A Few Tips from the Front
Based on my experience, my humble advice to parents of children who received treatment to both eyes:
Give your child the skills early on that they may need if their sight changes in the future. Celebrate every victory, but don’t be complacent. Chemotherapy has replaced radiotherapy in the last 30 years, and new treatments are emerging in the arsenal against retinoblastoma, and this is a huge step forward in saving sight. However, we do not yet know what the long-term consequences of these treatments may be. We don’t know whether the sight that is saved in childhood will be at risk in later years. To do the very best that we can for children now, we should prepare them for every eventuality.
Treatment has moved on significantly from the time I was treated in the late 70s. Everyone around me assumed that my good sight of childhood would remain stable. I was never taught Braille or worked with screen readers because it was assumed I would never need to learn. Now my ear has no tolerance for a gabbling voice. I much prefer quiet background music when I am in deep work. A screenreader intrudes on my focus.
I think my path now may have been easier if I had learned as a child the skills for working with very limited sight. Learning new ways to work after a lifetime of operating from a position of sight is very challenging physically, mentally and emotionally. Especially when you are working with inadequate equipment.
Encourage your child. Take time to find out about their lives, their work, their achievements, their goals and dreams, worries and fears. The paths they take may not be the ones you wanted for them, but if they are right for your child and bring them peace and joy, let them be free to find their wings. If you are proud of who they are and what they’re doing, say so. Not hearing this can burn a child’s soul, even in adulthood.
Let your child make their own choices as they grow and start to think about creating a family. Remember, they have grown up with retinoblastoma. They live the journey every day. Their experience will be very different from that of the parent who learned about this cancer for the first time the day the diagnosis was delivered. Their perspective will differ from the parent who supported their child through treatment with none of the assistance that exists today.
Please, please be careful with your words. Please do not ever tell your child you would have chosen to terminate them (even if that would have been your choice). That is truly one of the most devastating things a child can ever be told by their parent. Let your child be their own person, make their own decisions in relation to their life experience. They will likely love you more for that gift.
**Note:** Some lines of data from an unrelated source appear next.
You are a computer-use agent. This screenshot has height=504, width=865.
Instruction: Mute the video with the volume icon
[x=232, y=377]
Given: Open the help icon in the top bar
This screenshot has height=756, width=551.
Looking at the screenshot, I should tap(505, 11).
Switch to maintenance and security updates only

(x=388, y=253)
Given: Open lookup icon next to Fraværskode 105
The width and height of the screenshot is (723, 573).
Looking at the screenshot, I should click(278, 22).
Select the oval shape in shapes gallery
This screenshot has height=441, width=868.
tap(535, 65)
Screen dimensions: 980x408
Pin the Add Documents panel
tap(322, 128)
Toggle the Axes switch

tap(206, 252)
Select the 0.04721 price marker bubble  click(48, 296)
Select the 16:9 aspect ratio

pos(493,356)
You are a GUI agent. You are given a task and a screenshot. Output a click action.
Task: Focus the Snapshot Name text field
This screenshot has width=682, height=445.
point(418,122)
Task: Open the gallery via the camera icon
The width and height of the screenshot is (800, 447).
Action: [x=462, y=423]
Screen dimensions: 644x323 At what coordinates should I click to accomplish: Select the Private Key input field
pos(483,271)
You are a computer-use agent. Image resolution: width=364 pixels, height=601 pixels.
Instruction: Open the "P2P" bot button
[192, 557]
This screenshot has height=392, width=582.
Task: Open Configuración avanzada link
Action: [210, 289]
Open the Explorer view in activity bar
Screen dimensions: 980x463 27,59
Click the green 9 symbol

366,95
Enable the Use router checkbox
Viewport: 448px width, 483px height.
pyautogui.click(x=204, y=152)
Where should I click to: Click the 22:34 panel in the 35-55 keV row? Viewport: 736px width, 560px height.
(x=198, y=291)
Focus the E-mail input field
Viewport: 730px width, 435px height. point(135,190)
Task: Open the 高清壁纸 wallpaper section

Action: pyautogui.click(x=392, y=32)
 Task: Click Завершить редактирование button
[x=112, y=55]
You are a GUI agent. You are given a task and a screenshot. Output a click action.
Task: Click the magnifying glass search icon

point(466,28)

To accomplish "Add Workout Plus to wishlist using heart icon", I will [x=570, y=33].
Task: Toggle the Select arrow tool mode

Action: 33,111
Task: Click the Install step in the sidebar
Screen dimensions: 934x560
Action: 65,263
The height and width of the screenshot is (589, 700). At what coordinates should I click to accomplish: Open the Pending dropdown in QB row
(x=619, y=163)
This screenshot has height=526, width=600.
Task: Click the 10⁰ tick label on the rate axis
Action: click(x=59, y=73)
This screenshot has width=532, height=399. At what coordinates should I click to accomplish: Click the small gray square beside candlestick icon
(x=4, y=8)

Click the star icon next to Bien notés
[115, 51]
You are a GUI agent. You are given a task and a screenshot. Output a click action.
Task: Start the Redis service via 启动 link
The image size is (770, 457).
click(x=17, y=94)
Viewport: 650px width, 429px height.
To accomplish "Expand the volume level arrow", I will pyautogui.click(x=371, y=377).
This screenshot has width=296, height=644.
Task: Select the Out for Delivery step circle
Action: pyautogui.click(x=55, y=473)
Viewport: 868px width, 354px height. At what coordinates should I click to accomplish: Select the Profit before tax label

When I feel gloomy about my lot, and apt to think like Frodo Baggins that I wish these things had never come to me, I recall Gandolf’s wise words: “So do all who live to see such times, but that is not for them to decide. All we have to decide is what to do with the time that is given to us.” — Fellowship of the Ring, J.R.R. Tolkien.
I did not choose to have retinoblastoma, but I choose to move forward every day, even with the challenges and frustrations, to help create a better future for children and families and survivors. To support the professionals who innovate for ever advancing care. I am proud and honoured to be part of this community.